◆ **REQUIRED ACTION**: Your answer must be the exact lines from the one holding "Focus the Nom input field" through the final line of the records below, both included, and nothing more.

[Stored items]
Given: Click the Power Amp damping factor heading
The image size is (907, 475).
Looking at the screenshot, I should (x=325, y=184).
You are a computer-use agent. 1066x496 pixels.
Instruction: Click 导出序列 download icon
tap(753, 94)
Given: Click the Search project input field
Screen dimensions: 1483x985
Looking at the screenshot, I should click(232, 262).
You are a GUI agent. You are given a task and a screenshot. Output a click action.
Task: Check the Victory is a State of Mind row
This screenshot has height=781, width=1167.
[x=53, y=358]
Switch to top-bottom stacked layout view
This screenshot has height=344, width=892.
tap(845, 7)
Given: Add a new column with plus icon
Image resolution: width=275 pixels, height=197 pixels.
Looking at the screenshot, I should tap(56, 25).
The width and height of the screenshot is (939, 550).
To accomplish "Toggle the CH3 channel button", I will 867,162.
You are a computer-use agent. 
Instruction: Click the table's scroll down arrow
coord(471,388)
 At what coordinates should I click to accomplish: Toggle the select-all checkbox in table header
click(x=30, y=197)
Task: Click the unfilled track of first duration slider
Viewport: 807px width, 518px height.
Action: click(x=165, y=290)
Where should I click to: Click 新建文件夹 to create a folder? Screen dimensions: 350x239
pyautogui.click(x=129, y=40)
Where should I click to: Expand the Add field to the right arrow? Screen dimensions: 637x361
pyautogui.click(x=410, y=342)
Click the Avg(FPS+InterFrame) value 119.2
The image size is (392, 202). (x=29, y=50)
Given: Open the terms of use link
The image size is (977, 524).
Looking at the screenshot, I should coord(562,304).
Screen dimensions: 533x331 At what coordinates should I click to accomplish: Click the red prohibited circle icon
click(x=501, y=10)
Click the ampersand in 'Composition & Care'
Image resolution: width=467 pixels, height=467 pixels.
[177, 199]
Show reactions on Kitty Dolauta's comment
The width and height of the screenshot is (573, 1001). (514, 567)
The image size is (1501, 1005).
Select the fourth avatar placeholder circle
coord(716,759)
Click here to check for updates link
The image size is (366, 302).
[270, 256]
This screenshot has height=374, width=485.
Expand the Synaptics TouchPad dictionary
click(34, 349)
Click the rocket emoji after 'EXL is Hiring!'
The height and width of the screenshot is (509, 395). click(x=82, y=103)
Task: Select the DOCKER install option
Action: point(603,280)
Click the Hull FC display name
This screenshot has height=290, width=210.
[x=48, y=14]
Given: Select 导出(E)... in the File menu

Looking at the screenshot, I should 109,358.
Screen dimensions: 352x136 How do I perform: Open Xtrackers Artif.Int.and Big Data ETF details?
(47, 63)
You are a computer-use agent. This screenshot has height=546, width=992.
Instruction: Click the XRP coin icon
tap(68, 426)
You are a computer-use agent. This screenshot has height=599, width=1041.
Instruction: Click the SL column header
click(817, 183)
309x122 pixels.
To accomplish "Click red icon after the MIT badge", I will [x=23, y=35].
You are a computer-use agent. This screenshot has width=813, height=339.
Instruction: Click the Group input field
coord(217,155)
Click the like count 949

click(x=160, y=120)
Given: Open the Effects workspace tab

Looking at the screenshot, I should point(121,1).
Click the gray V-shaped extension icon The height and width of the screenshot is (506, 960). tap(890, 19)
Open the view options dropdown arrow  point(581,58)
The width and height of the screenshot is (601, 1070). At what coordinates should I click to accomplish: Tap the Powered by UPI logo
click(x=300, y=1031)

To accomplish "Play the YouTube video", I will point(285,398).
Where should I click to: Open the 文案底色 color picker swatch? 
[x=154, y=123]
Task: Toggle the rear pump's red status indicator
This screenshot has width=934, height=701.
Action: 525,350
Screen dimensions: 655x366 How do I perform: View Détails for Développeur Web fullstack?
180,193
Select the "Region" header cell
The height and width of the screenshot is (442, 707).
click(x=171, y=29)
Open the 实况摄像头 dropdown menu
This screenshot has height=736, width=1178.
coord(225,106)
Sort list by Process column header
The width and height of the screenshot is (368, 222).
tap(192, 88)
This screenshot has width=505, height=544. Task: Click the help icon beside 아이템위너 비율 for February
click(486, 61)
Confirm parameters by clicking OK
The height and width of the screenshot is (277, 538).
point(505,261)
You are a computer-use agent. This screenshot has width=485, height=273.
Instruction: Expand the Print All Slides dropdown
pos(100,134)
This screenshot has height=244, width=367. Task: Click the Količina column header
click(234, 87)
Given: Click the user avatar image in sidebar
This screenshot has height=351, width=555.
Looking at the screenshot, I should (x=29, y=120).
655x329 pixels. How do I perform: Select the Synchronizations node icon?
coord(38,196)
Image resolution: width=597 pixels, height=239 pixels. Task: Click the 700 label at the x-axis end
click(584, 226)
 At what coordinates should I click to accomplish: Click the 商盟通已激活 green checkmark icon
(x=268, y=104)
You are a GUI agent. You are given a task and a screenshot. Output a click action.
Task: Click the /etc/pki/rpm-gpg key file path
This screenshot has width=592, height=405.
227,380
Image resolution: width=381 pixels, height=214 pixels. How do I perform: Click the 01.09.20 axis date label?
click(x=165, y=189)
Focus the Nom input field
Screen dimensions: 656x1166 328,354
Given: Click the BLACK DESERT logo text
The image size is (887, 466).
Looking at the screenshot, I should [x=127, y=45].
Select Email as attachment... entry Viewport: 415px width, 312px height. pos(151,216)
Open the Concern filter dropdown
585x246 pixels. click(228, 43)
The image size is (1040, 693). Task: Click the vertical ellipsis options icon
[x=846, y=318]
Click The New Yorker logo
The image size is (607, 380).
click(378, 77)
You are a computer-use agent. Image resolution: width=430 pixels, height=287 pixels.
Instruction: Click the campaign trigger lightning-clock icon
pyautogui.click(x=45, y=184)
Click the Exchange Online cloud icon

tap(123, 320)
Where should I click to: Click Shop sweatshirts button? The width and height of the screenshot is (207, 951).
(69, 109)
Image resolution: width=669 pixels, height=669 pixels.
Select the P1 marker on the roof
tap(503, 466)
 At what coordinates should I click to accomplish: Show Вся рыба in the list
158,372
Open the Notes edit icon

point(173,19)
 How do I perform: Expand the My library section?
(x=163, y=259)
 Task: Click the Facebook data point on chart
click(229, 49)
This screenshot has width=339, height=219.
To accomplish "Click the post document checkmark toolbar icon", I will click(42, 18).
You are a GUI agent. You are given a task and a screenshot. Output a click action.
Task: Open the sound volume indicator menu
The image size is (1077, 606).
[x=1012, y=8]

◆ **EXERCISE SOLUTION**:
Focus the Nom input field
Screen dimensions: 656x1166 328,354
Given: Click the BLACK DESERT logo text
The image size is (887, 466).
Looking at the screenshot, I should [x=127, y=45].
Select Email as attachment... entry Viewport: 415px width, 312px height. pos(151,216)
Open the Concern filter dropdown
585x246 pixels. click(228, 43)
The image size is (1040, 693). Task: Click the vertical ellipsis options icon
[x=846, y=318]
Click The New Yorker logo
The image size is (607, 380).
click(378, 77)
You are a computer-use agent. Image resolution: width=430 pixels, height=287 pixels.
Instruction: Click the campaign trigger lightning-clock icon
pyautogui.click(x=45, y=184)
Click the Exchange Online cloud icon

tap(123, 320)
Where should I click to: Click Shop sweatshirts button? The width and height of the screenshot is (207, 951).
(69, 109)
Image resolution: width=669 pixels, height=669 pixels.
Select the P1 marker on the roof
tap(503, 466)
 At what coordinates should I click to accomplish: Show Вся рыба in the list
158,372
Open the Notes edit icon

point(173,19)
 How do I perform: Expand the My library section?
(x=163, y=259)
 Task: Click the Facebook data point on chart
click(229, 49)
This screenshot has width=339, height=219.
To accomplish "Click the post document checkmark toolbar icon", I will click(42, 18).
You are a GUI agent. You are given a task and a screenshot. Output a click action.
Task: Open the sound volume indicator menu
The image size is (1077, 606).
[x=1012, y=8]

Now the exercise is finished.